Okay, I admit it, it looks like a clickbait headline :]] (yes, we did the similar thing before :]] ). But this is not a clickbait at all, as we are actually discussing this topic this time. There is a Kaggle’s challenge on predicting stock trading trend, which is a good fit for our topic. So we use this challenge to start our journey to get rich! (it always feels good to use “encouraging” line :]] )
Stock Trading Datasets
Likes all our previous machine learning projects, we start our journey by getting the related datasets. Then this time, we have encountered a situation. In this stock trading challenge, we can only use APIs and kernel provided by Kaggle, i.e. we can only load the datasets through Kaggle’s APIs. For the usage of this specific API, we can take a look on Kaggle’ stock trading challenge official getting started kernel.
Once we have loaded the datasets, “market_train_df” and “news_train_df“, with Kaggle’s API, we can take a look on their content:
“market_train_df” is a dataframe that contains market information such as stock code, open price, close price, trading volume, etc. While “news_train_df” is a dataframe that stores stocks related news information, such as headline, tag, word counts, the probability of rather the news is positive or negative, etc..

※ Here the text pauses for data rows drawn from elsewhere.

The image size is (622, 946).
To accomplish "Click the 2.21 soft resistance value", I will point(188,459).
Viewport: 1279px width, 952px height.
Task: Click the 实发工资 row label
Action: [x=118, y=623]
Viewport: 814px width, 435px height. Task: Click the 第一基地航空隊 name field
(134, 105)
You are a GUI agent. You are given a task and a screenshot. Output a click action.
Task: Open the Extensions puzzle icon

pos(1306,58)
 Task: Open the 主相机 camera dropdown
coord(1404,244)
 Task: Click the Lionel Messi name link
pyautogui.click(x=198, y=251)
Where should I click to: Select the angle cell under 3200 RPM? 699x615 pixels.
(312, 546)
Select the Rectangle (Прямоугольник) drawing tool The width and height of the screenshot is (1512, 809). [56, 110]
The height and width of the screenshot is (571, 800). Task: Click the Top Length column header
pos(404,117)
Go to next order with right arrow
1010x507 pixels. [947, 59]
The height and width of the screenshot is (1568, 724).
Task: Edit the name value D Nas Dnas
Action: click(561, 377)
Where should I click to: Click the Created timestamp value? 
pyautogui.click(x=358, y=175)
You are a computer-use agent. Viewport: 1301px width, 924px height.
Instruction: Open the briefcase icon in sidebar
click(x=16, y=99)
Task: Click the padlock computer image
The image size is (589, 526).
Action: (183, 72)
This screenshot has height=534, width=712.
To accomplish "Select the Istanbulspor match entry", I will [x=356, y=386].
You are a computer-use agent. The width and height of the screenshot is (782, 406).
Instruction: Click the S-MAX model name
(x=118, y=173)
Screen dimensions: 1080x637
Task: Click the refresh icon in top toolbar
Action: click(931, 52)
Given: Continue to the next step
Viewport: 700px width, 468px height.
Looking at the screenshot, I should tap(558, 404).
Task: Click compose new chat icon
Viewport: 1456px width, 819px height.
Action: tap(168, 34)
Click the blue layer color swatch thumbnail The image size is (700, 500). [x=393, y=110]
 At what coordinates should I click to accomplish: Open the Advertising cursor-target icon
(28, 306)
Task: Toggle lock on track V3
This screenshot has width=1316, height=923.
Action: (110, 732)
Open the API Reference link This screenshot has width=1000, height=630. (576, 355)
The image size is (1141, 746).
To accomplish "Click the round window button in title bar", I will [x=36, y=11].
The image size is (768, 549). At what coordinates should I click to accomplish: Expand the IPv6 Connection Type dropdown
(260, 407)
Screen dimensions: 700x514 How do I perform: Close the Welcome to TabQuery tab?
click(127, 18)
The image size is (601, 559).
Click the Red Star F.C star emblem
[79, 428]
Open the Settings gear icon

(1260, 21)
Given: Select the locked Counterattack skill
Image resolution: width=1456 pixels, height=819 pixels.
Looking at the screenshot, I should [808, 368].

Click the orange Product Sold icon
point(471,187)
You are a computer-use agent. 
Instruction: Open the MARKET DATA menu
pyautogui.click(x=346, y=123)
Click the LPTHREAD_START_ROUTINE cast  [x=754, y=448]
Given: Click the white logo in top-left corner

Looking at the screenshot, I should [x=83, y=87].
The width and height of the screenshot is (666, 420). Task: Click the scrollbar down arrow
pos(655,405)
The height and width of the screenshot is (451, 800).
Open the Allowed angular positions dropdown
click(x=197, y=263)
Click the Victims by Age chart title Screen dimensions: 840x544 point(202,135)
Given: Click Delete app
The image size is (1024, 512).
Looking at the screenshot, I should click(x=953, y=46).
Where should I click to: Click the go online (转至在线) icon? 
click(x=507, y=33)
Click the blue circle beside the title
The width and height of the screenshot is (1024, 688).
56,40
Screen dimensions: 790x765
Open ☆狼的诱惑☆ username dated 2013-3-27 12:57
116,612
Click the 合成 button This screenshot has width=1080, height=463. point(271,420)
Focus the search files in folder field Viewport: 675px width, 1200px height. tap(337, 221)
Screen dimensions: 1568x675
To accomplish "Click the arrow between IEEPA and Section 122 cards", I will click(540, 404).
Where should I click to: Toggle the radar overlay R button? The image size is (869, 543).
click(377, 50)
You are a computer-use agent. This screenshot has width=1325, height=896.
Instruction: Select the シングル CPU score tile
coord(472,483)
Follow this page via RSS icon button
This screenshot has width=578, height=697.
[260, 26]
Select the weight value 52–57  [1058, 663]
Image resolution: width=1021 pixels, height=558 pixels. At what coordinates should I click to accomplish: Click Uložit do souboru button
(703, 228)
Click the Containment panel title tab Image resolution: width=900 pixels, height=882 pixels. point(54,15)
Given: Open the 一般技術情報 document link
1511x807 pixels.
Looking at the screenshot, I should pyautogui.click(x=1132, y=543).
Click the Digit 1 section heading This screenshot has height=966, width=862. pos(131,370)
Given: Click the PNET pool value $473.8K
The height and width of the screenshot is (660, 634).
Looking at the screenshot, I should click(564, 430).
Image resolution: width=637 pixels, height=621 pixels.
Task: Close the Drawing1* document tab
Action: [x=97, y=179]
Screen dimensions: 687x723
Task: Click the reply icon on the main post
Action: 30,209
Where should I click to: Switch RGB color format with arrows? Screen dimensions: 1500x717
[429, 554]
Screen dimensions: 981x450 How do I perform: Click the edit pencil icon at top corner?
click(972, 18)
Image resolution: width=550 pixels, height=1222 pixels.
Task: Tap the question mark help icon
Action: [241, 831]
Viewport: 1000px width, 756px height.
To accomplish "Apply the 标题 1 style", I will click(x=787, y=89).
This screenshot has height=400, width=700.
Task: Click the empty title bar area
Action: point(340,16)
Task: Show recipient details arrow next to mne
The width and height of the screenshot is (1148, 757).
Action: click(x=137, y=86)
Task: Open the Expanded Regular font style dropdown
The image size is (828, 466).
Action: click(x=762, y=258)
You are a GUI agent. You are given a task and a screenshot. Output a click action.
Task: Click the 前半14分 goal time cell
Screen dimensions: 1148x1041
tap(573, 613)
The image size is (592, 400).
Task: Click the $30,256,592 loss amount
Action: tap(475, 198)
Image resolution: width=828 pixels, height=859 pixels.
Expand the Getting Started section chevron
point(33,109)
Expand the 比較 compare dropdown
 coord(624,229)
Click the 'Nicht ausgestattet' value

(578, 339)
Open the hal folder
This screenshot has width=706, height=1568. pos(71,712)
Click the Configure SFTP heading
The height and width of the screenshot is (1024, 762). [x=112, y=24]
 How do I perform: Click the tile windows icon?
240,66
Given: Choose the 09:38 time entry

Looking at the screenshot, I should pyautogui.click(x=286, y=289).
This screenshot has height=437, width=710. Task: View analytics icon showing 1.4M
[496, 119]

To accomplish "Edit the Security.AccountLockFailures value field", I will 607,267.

Every data science challenge comes with a target to solve. What is the target in this challenge then? Since this challenge is about stock trading, in order to get rich, we have to predict the stock price in future. In this challenge, we are going to predict the probability of a stock going up or down in next 10 days.
EDA on Stock Trading
“A picture is worth a thousand words”. That is why we always use EDA (Exploratory Data Analysis) to visualize our findings. First, let’s take a look on our market training dataset. Since there are about 3800 stock codes in 2007 to 2016 date range, we pick 5 stock codes we have mentioned in CodeAStar blog previously for our EDA. So we have: Alphabet (Google), Amazon, Apple, eBay and Microsoft.
import plotly.graph_objs as go
import plotly.offline as py
py.init_notebook_mode(connected=True)
data = []
stock_name_arr = ['Microsoft Corp', 'Amazon.com Inc', 'Alphabet Inc', 'Apple Inc', 'eBay Inc']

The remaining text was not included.